Abb.1 Höchstflexibler, transparenter und leitfähiger 2D-Graphenkristall


Abb.2 Energie-/Impulsdiagramm von 2D-Graphen

Einsatzgebiete

In der Luft- und Raumfahrtindustrie ist die Integration von Graphen in Komposi­tionswerkstoffe aus kohlefaserverstärktem Kunststoff momentan ein zentraler Forschungsgegenstand. Adressiert werden Ziele wie Gewichtsreduktion (Treibstoffverbrauch), Tragflächensteifigkeit (Verwirbelungen) und elektrische Leitfähigkeit (Enteisung/Blitzableiter). Die Kompatibilität von Graphen zu aktuellen Halbleitertechno­logien eröffnet die Möglichkeit der Integration in Siliziumbauelemente. Es wurde ­bereits die Integration erster Graphen-Feldeffekt-Transistoren (GFETs) als Hochfrequenzempfänger (4,3GHz) in einem Siliziumschaltkreis als Frequenzverdoppler und als Mixer demonstriert. Graphen nutzt trotz seiner geringen Dicke eine sehr hohen Anteil optisch einfallender Strahlung (Absorption 2,3%, Reflektion 0,1%) und eignet sich demnach als lichtaktives Material in Solarzellen/Photosensoren. Dioden aus Graphen-Metallübergängen [5,6] auf SiO2 (vgl. Abb.3) und Graphen-Halbleiterübergängen liefern Empfindlichkeiten im Bereich einiger mAW–1. Siliziumdioden (Dicke einige 100µm) erreichen üblicherweise etwa 0,6A/W, sind nicht biegsam und deren Bandbreite ist auf 1100nm begrenzt. Trotz fehlender Band­lücke wurde in Graphen jüngst Lumineszenz gemessen, die auch durch chemische/physikalische Materialbehandlungen erzeugt werden kann. Mithin schützt Graphen metallische Oberflächen in hohem Maße vor Korrosion [7].

Gespeicherte Zeilen →
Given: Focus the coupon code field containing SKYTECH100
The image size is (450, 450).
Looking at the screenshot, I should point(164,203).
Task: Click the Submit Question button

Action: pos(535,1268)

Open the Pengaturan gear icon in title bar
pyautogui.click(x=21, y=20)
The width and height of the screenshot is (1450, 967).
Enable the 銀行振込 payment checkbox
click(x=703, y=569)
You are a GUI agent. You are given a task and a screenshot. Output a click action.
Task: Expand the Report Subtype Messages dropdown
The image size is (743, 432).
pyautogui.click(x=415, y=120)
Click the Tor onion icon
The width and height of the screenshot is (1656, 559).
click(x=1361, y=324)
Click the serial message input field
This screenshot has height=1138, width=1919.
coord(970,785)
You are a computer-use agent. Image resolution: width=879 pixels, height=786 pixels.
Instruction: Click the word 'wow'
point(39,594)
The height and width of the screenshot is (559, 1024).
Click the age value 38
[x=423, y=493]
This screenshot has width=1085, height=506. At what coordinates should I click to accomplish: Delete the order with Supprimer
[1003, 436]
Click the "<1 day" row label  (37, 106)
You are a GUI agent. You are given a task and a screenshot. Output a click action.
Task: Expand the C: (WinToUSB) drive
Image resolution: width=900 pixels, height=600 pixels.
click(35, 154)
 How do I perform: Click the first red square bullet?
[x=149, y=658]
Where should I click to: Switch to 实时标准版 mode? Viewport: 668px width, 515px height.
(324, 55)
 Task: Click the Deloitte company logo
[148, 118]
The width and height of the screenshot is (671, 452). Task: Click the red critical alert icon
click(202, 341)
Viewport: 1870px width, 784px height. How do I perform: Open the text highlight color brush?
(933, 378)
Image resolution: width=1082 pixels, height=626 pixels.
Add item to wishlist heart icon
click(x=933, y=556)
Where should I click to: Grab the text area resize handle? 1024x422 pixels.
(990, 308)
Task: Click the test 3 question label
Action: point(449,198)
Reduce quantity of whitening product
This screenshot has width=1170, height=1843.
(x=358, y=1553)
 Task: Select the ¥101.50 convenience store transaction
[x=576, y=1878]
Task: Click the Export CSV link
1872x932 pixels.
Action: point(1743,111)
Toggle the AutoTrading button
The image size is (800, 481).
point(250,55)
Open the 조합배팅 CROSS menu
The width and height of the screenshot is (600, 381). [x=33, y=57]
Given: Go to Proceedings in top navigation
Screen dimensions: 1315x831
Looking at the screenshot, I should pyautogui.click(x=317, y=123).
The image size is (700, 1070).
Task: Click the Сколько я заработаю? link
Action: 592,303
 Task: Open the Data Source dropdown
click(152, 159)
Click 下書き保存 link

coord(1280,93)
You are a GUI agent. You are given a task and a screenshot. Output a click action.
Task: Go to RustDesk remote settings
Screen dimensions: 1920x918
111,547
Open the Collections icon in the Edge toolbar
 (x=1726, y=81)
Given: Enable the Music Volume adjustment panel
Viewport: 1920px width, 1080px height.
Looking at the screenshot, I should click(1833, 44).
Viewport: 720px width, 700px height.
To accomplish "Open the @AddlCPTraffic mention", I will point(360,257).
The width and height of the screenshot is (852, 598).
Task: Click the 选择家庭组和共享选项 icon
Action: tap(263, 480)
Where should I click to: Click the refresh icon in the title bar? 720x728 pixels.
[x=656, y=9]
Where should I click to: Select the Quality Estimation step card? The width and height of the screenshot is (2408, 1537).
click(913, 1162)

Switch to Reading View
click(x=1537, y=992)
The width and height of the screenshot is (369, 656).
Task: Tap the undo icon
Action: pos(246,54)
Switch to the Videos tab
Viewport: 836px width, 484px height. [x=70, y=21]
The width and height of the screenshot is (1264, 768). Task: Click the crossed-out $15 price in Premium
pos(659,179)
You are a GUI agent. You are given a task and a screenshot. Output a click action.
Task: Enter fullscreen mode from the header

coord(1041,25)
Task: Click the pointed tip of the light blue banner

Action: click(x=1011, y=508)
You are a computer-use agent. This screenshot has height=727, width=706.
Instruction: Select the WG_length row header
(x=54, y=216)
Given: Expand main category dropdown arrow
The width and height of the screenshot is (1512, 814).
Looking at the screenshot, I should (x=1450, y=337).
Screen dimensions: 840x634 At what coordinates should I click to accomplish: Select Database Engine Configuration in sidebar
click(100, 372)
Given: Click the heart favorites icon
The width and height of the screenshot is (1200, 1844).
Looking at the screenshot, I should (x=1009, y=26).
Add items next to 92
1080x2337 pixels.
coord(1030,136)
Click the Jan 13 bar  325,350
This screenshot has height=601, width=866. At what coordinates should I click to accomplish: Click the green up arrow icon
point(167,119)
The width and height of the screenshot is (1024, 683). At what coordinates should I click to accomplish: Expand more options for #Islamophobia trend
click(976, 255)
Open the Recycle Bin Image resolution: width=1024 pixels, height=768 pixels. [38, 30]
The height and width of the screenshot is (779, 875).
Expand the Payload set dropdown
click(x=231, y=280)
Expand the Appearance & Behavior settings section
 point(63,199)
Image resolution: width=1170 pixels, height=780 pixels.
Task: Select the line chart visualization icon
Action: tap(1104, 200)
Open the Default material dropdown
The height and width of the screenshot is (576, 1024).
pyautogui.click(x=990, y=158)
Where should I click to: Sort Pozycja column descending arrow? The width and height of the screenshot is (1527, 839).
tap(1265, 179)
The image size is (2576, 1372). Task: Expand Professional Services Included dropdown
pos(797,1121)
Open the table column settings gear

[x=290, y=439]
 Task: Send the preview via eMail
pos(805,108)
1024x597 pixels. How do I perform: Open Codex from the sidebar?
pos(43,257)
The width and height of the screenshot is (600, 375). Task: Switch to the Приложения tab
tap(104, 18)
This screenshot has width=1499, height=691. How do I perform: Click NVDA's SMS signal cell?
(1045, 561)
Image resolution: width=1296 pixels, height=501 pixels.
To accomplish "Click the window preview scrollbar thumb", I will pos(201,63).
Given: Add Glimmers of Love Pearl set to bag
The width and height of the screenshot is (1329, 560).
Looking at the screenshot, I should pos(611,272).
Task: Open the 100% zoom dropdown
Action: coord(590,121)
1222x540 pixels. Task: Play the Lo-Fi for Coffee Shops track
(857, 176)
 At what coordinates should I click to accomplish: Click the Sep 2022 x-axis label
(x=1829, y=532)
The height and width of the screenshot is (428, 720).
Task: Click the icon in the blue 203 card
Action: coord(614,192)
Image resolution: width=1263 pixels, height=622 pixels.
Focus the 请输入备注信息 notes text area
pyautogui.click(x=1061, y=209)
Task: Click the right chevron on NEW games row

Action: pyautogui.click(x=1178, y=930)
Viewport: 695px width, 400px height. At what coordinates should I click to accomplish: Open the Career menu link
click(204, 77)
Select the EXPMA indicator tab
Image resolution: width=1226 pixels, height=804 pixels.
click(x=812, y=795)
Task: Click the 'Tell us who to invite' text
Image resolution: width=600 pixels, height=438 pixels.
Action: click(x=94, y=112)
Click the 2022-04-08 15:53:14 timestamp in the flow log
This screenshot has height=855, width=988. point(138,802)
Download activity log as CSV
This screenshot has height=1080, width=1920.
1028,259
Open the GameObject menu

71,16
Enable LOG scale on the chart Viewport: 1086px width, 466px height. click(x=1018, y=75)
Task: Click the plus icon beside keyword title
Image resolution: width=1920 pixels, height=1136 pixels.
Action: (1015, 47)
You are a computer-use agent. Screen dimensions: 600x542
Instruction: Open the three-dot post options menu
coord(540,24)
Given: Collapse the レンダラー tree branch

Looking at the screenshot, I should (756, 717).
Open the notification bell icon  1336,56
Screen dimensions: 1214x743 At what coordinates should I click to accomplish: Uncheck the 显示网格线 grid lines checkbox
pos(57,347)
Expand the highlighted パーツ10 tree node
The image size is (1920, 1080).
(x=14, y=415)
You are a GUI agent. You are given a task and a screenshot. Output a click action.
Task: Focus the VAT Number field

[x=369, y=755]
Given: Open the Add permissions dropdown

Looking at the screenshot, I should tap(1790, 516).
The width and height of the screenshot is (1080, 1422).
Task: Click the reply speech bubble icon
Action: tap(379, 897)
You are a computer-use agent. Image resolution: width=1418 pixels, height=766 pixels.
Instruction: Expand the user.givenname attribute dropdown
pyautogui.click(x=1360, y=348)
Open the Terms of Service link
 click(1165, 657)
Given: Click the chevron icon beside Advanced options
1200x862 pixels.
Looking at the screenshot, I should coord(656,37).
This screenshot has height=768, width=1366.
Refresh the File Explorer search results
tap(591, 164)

Arbeitsauftrag →
Welche Empfindlichkeit erreichen Siliziumdioden laut dem Text über Graphen üblicherweise?

Lösung →
Etwa 0,6 A/W.